Although I haven't formally been tagged for Squadratomagico's new meme, I do have one wonderment: Why on earth do bars equate "loud" with "fun"? We were out somewhere on Friday (for a free happy hour courtesy of boyfriend's workplace) where we had to speak so loudly to be heard over the music that my throat is still rough and I'm still a little hoarse two days later. Decidedly not fun, I assert.

Thursday, July 5, 2007

Is this really such a big deal?

So I'm thinking of buying a car.

I am, I confess, rather alarmed at this prospect.

Not only because I haven't driven in five years, or because I don't know how to buy a car (never having done it before)--these are scary factors, yes, but a) I'm going to have to drive to my new town anyway, and b) Boyfriend has promised to go with me to do all the car-checking-out stuff. (He's not particularly mechanically inclined, but he did buy a used car once, and he's also a generally calming person.) I'm also alarmed because not having a car has been sort of my thing for the better part of the last decade, and I kind of identify as a carless person. I didn't set out to develop a sense of self that had anything to do with car ownership, but as time went on I was increasingly glad that I didn't have the hassle of a car, of paying for insurance and gas, or of trying to park in extremely parking-unfriendly (but almost car-requiring) GradCity. And I really liked the fact that I was leaving a smaller environmental "footprint," as they're calling it these days. I don't contribute to traffic and I'm being slightly less detrimental to air quality and suchlike.
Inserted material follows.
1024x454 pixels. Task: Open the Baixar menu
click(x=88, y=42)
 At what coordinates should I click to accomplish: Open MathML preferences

So why buy a car? Well, I will be living in the middle of a field, and while I'm only going to be about 2 blocks from my office and pretty close to a grocery store (I assume), it might be nice to get out of town now and again. For example, I'm not sure that there's a yoga studio in my town; I will in fact be surprised if there is one, particularly a good one. I'll also need to drive to the airport, and maybe to Big City to the North now and again.
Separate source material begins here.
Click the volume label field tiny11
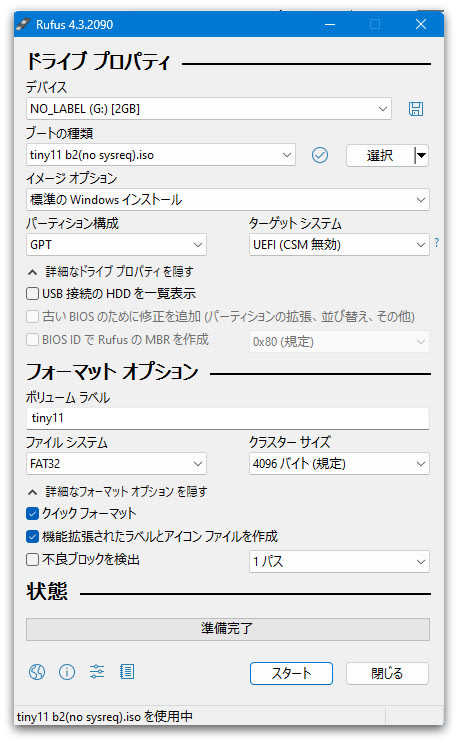Screen dimensions: 458x743 tap(227, 418)
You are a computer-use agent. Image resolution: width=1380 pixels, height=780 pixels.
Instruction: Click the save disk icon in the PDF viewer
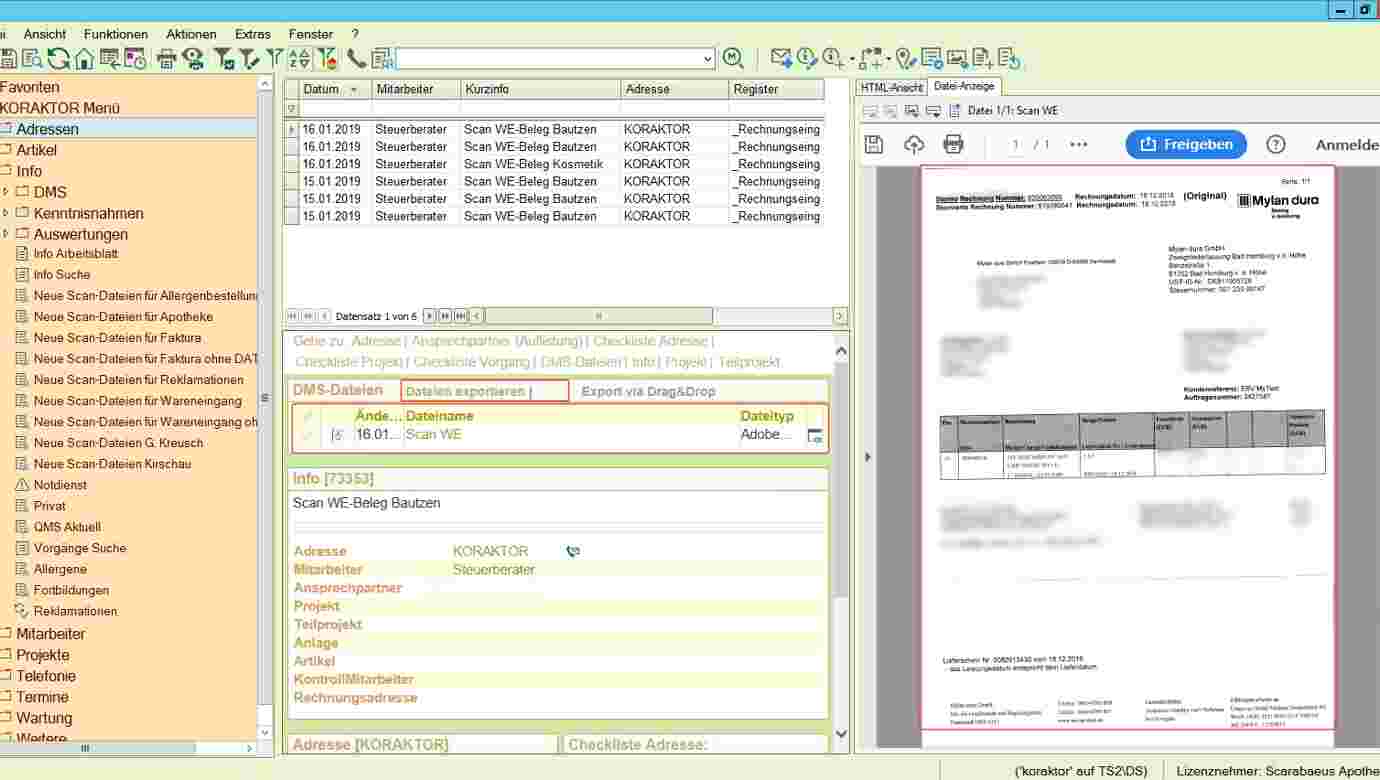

And also a friend of mine is selling his car, which makes me feel less mistrustful.

I'm nervous, though. Is this a terrible decision? Or will it mark my entry into some kind of Land of the Grown-Ups? (Never mind that I did have a car--well, a family car--from the age of 20 until about 23. That was just a trial run; this will be adulthood for real.) (And really, at what age will I stop thinking of myself as somehow not quite an adult? My mother has frequently remarked that she still feels about the same as she felt at fourteen or sixteen or something. Perhaps I'm pursuing an illusory state of being. Of course, since I'm only jokingly pursuing it, I don't think that it matters; I'm as grown-up as I need to be, and really quite responsible. I swear!)

And mixed with the fear is a little bit of excitement.... Won't it be kind of nice to buy the groceries I actually want, instead of thinking about how much they weigh? The latter system--which I've used for so long now that it's second nature--results in pretty healthy purchasing; I can't buy ice cream if I'm going to buy pasta sauce and yogurt, and the latter are more practical, so the ice cream gets the axe. Vegetables are light and easy to transport. Etc. Not having a car also means not going to the mall (the only clothes-shopping venue in GradCity, more or less) and therefore spending less money on my wardrobe and other frivolous things. There are a million benefits to not having a car.

But of course, I've been living in an actual city, even if it is a rather modest one. FieldTown has a population of about 5,000 (and it really is in the middle of a field--it's very pretty, but isolated). While I'm sure that I could manage without a car--and a part of my hesitation in buying one is this kind of Spartan sensibility that I only adhere to at certain times but that causes me a great deal of anxiety and guilt at others--it might just be okay for me to have one.

Do other people go through this much anxiety and nonsense? About anything??